## DOCUMENT EXTRACT
The problem with increasing the size of your steel standing rigging is two fold. First, the added wire size directly translates into added weight aloft. This will make your yacht much more tender and life during a storm will be far less than deplorable. The second reason is the wire size of your rigging is not the weak link in your standing rigging. Your entire rig is a calculated design where everything shares the responsibility. Increasing the wire size but not increasing the size of the clevis pins that hold the terminals is pointless. Now you have heavier rigging of the same strength! Remember, a chain is only as strong as its weakest link, so increasing the size of one link will not make the chain any stronger. True upsizing of your rigging would entail increasing the size of everything involved in your standing rigging. 

With steel rigging, there is a severe weight penalty for increasing the size of the wire. Synthetic standing rigging doesn't carry such a weight penalty; instead it carries a financial penalty. Increasing the size of the line used will increase the cost per foot dramatically! For example, 6mm New England Ropes STS-HSR costs $2.79 per foot. 7mm New England Ropes STS-HSR costs 3.49 per foot. That is a $0.70 increase for each foot of line you need to buy! If you take it a step further and go to 9mm New England Ropes STS-HSR, you are now looking at $6.09 per foot! Now you are looking at an increase of $3.30 for every foot just so that you can upsize your rigging by 3mm! 

Windage is another concern with increasing the size of your synthetic standing rigging, as it is suddenly a larger stay to pass through the wind. This is only a real concern for racers, as the average cruiser has enough junk on the deck to nullify any penalty from larger stays.

## GIVEN TASK A
Can you give the lines of the records below as a JSON list of strings, one string per line with blank lines left out, beginning at the line that has "Viewport: 878px width, 700px" and stopping after the line that has "Action: tap(760, 504)"?

## DATASET EXTRACT
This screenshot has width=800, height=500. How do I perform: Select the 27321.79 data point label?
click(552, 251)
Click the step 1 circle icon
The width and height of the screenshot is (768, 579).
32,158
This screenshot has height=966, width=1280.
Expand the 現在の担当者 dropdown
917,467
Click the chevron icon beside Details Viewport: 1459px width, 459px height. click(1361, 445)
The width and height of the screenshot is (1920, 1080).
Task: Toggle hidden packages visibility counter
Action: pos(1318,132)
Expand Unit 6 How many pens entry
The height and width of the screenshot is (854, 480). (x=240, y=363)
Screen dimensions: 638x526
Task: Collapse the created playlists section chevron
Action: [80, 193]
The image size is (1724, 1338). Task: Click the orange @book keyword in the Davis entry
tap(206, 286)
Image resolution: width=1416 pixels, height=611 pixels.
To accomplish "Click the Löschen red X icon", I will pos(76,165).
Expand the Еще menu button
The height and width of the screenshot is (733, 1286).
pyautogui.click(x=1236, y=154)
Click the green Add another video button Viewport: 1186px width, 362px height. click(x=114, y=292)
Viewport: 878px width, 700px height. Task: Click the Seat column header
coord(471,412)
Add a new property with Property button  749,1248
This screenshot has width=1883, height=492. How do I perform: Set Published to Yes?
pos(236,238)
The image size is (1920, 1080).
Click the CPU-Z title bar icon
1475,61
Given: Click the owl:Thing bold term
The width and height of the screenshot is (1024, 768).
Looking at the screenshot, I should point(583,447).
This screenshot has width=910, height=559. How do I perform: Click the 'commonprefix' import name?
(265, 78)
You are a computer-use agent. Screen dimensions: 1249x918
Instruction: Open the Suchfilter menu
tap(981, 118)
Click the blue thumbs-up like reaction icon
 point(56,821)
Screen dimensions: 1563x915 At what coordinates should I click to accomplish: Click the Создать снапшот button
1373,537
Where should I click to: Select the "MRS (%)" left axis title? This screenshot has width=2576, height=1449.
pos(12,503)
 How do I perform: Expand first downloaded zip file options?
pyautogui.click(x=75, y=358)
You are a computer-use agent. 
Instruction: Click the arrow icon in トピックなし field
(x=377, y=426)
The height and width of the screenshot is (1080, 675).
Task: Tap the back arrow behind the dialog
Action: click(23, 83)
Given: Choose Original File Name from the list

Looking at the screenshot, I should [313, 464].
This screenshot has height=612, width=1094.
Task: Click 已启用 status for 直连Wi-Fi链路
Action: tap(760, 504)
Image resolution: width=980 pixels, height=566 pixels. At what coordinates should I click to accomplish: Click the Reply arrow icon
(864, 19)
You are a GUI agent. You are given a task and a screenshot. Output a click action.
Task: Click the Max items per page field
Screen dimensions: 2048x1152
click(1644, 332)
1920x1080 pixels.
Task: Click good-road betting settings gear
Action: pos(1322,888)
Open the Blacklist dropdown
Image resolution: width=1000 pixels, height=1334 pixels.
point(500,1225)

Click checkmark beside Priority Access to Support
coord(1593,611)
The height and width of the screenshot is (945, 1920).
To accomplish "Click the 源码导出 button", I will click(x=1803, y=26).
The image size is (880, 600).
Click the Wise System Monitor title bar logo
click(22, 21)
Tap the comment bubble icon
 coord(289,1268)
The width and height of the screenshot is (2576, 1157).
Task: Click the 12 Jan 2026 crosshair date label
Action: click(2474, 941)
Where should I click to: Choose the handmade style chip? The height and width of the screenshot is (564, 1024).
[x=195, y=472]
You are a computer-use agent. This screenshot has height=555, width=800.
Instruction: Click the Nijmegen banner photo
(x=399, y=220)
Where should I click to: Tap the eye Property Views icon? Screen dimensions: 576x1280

## GIVEN TASK B
Could you carry the piece on upsizing steel and synthetic standing rigging further, starting after its final sentence?

## RESPONSE A
[
  "Viewport: 878px width, 700px height. Task: Click the Seat column header",
  "coord(471,412)",
  "Add a new property with Property button  749,1248",
  "This screenshot has width=1883, height=492. How do I perform: Set Published to Yes?",
  "pos(236,238)",
  "The image size is (1920, 1080).",
  "Click the CPU-Z title bar icon",
  "1475,61",
  "Given: Click the owl:Thing bold term",
  "The width and height of the screenshot is (1024, 768).",
  "Looking at the screenshot, I should point(583,447).",
  "This screenshot has width=910, height=559. How do I perform: Click the 'commonprefix' import name?",
  "(265, 78)",
  "You are a computer-use agent. Screen dimensions: 1249x918",
  "Instruction: Open the Suchfilter menu",
  "tap(981, 118)",
  "Click the blue thumbs-up like reaction icon",
  " point(56,821)",
  "Screen dimensions: 1563x915 At what coordinates should I click to accomplish: Click the Создать снапшот button",
  "1373,537",
  "Where should I click to: Select the \"MRS (%)\" left axis title? This screenshot has width=2576, height=1449.",
  "pos(12,503)",
  " How do I perform: Expand first downloaded zip file options?",
  "pyautogui.click(x=75, y=358)",
  "You are a computer-use agent. ",
  "Instruction: Click the arrow icon in トピックなし field",
  "(x=377, y=426)",
  "The height and width of the screenshot is (1080, 675).",
  "Task: Tap the back arrow behind the dialog",
  "Action: click(23, 83)",
  "Given: Choose Original File Name from the list",
  "Looking at the screenshot, I should [313, 464].",
  "This screenshot has height=612, width=1094.",
  "Task: Click 已启用 status for 直连Wi-Fi链路",
  "Action: tap(760, 504)"
]

## RESPONSE B
After the financial burden, increasing the size of your synthetic standing rigging does offer one major advantage, it decreases the amount of creep you will experience. Having larger stays means that each stay will be loaded a lower percentage of its maximum. If you apply a static load to synthetic standing rigging, it will creep. If the load is greater than 10% of its maximum breaking load, you will experience significant creep. If the load is less than 10%, you will experience less creep. As you increase in size, the strength of the line increases dramatically, and so would the decrease in creep. 

Increasing the size of your steel rigging is pointless, as this will simply add weight aloft and cause you to heel over more while sailing. Increasing the size of your synthetic standing rigging will cost a lot more but it will also give you less creep. 

Ideally, you should try to keep your yacht's rigging at the designed size. When the rigging was designed, the designer factored in the heeling forces of the wind and the ballast in the keel. Altering from this would mean deviating away from an expertly calculated state into an experimental state.

Dealing with Winter's Stretch

Dyneema, used in synthetic standing rigging, is remarkably strong and light weight. This makes it an excellent choice for standing rigging, as it supports the mast without adding unwanted weight aloft.

The dark secret about synthetic standing rigging is that the dyneema has a negative coefficient of thermal expansion, meaning that it actually elongates as it cools. Aluminum, a common spar material, has a positive coefficient of thermal expansion, meaning that it will shrink while cooling.  Stainless steel rigging also has a positive coefficient of thermal expansion, so it will shrink along with the aluminum at roughly the same rate.

As winter approaches, the mast will shrink ever so slightly, as will steel rigging, meaning that it will all stay roughly the same tension. This is why steel rigging seems to stay the same tightness year round, as it expands and contracts with the mast.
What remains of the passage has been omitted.